GOALS:
a. Please list every person named in the article on military veterans who write science fiction.
b. Carry on the article about veterans writing science fiction from the point where it stops.

ARTICLE:
Kurt Vonnegut, an Army intelligence scout with the 106th Infantry Division, was captured by the Germans during World War II and survived the firebombing of Dresden — which killed tens of thousands of civilians — by taking refuge in an underground meat locker. The experience led to his sci-fi masterpiece “Slaughterhouse-Five.”
While the works of Heinlein and Vonnegut draw heavily on the authors’ military experience, the fathers of the “military sci-fi” genre are Jerry Pournelle, a Korean War veteran, and David Drake, who served in Vietnam, according to Toni Weisskopf, an editor at science fiction publisher Baen Books.
“It’s something they (ex-servicemembers) understand, and they do it really well,” said Weisskopf, who has been editing science fiction for three decades.
Many of the authors who she edits these days are veterans of 21st-century conflicts.
“It’s the modern military experience that is informing the sci-fi that people are writing today,” she said.
For example the work of Tom Kratman, who retired from the U.S. Army in 2006, reflects current events. His novel “Caliphate” depicts a future where Europe has been taken over by a brutal Islamic regime.
Science fiction, said Weisskopf, lets former servicemembers write about their experiences in ways that they couldn’t do in other forms of fiction.
“Writers get to make things come out the way they want them to and not the way they actually came out,” she added. “It also brings military culture to a broader audience beyond people who have served and their dependents. It bridges the gap between the military and civilian cultures.”
David Guenther, who retired to Surprise, Ariz., near Luke Air Force Base, started writing sci-fi after he retired in 2003 after 21 years in the Air Force managing life-support equipment on almost every aircraft in the fleet, from C-5 transports to F-16 fighters and B-52 bombers.
“When I was in the service, I liked to tell stories,” Guenther said. “I would keep making them more and more unbelievable. It just seemed to be a transition for me in the civilian world to put it on paper.”
He has authored a series of “Gray Panthers” books about a war between aliens and elderly ex-soldiers who have had their youth restored with extraterrestrial technology.
An avid reader since childhood, Guenther said he’s been influenced by Kratman and John Ringo, a former 82nd Airborne Division paratrooper who has penned several New York Times best-sellers.
A veteran of postings to Britain and Korea and several deployments to the Middle East, Guenther said his missions and the foreign cultures he’s experienced inspire his work.
“Instead of airplanes, I just make them spaceships,” he said.

INFORMATION PROVIDED:
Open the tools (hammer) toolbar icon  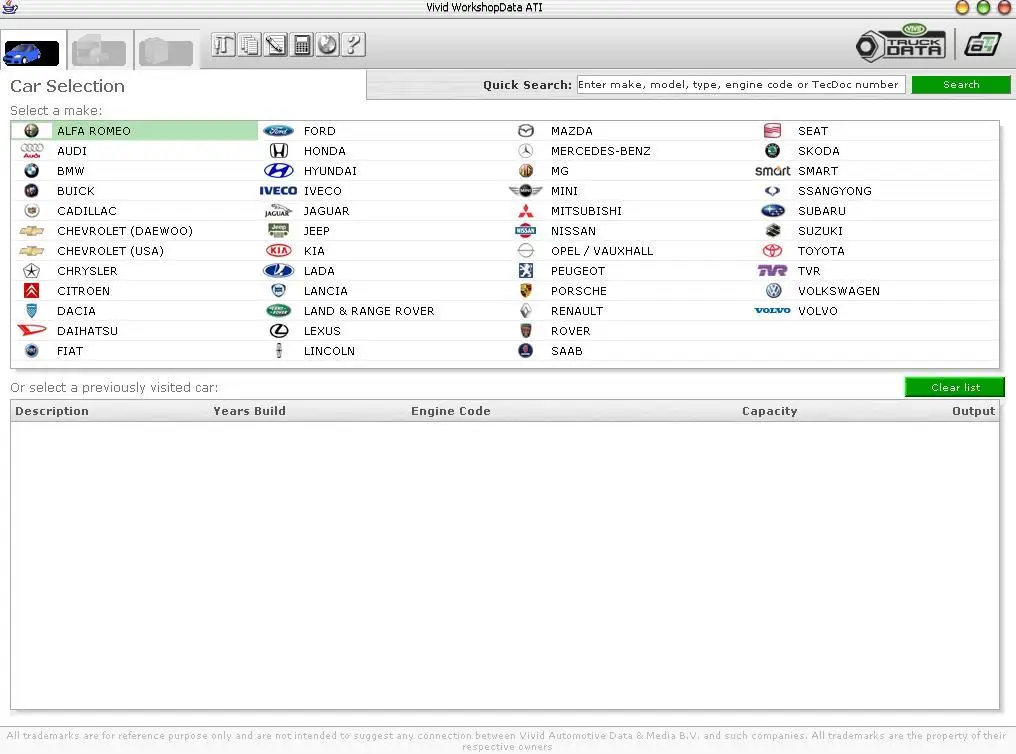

ANSWERS:
a. Kurt Vonnegut, Heinlein, Jerry Pournelle, David Drake, Toni Weisskopf, Tom Kratman, David Guenther, John Ringo

b.
Guenther compared being stationed in Korea with being on another planet or in another dimension.
At Kunsan Air Base, for example, the flightline was separated from the seashore by barbed wire and a minefield.
“If any rocks were knocked out of the rock wall on the seashore, the base would go on alert,” he said.
Fellow sci-fi author and military veteran Chris Kennedy, of Virginia Beach, Va., served 20 years in the Navy, first as a bombardier on A-6 Intruder aircraft and later on EP-3 reconnaissance planes.
Kennedy was stationed in Rota, Spain, and did deployments to Kosovo and Iraq before retiring in 2007.
Three years ago, he was driving home from work — he’s still a Navy contractor — when he got an idea for a story about a Chinese invasion of the West Coast.
When he got home, he started writing and ended up self-publishing “Red Tide” as an e-book. It was popular enough to inspire a sequel. By the time he got to the third book in what is turning into a nine-part series, his characters had encountered aliens and were fighting battles in space, he said, adding that the series has sold 50,000 copies so far.
“The military set me up to be a sci-fi writer,” Kennedy said. “Most of my work is heavily military-based. My military background helped me get into the head of the different characters. I know what it is like to be in these things and have friends who I can talk to who have done everything that I haven’t done. I try to make it as real as possible so you are feeling what people in combat feel.”
Some of his characters — whom he called “redshirts” after the crewmen on “Star Trek’s” Starship Enterprise destined to die soon after they beam down to a planet — are based on real people with whom he’s served.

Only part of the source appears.